„First-Dog“-Unterricht

von Redaktion

Bidens Schäferhund Major muss in die Hundeschule

Washington – Nach aggressivem Verhalten und einer Beißattacke im Weißen Haus bekommt der jüngere Schäferhund von US-Präsident Joe Biden nun „First-Dog“-Unterricht: Schäferhund Major werde das Weiße Haus vorübergehend wieder verlassen, um ein spezielles Training zu bekommen, wie sich ein Präsidentenhund zu verhalten hat, teilte ein Sprecher von First Lady Jill Biden mit. Der Deutsche Schäferhund solle ein paar Wochen lang trainiert werden, damit er sich an das Leben im Weißen Haus gewöhnt. Der jüngere der beiden Schäferhunde von Biden war nach dem Amtsantritt des neuen US-Präsidenten in Washington durch aggressives Verhalten aufgefallen.
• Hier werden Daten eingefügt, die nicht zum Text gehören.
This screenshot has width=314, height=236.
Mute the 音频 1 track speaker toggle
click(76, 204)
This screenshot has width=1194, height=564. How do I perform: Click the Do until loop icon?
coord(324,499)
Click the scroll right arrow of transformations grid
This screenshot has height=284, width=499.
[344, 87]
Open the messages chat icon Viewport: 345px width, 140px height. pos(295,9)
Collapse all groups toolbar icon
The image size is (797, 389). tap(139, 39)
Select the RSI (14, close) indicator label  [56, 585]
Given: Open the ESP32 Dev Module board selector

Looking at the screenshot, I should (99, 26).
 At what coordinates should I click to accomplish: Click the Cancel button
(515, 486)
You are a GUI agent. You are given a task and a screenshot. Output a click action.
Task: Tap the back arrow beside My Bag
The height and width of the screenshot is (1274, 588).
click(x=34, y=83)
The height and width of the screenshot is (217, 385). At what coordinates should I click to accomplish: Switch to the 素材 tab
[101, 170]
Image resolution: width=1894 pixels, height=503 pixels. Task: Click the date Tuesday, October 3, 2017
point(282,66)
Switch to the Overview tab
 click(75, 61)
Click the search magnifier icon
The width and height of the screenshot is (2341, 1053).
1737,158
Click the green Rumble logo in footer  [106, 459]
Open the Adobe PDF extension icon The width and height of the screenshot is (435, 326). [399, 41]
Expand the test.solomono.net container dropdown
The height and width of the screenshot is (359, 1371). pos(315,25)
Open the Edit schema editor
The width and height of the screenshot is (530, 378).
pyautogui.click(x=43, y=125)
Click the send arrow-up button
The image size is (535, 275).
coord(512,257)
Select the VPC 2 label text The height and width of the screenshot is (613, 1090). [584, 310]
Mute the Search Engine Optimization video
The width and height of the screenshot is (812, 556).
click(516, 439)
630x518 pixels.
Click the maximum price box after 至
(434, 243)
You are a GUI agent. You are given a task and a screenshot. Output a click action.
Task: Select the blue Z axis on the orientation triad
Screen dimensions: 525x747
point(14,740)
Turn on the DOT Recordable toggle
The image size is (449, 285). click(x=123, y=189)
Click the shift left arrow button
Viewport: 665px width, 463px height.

Im März musste Major schon einmal kurzzeitig aus dem Weißen Haus verbannt werden, er wurde zurück in Bidens Haus im Bundesstaat Delaware geschickt. Zuvor war es zu mindestens einer Beißattacke des Schäferhunds im Weißen Haus gekommen. Auch hatte er Angestellte und Sicherheitspersonal angesprungen und angebellt.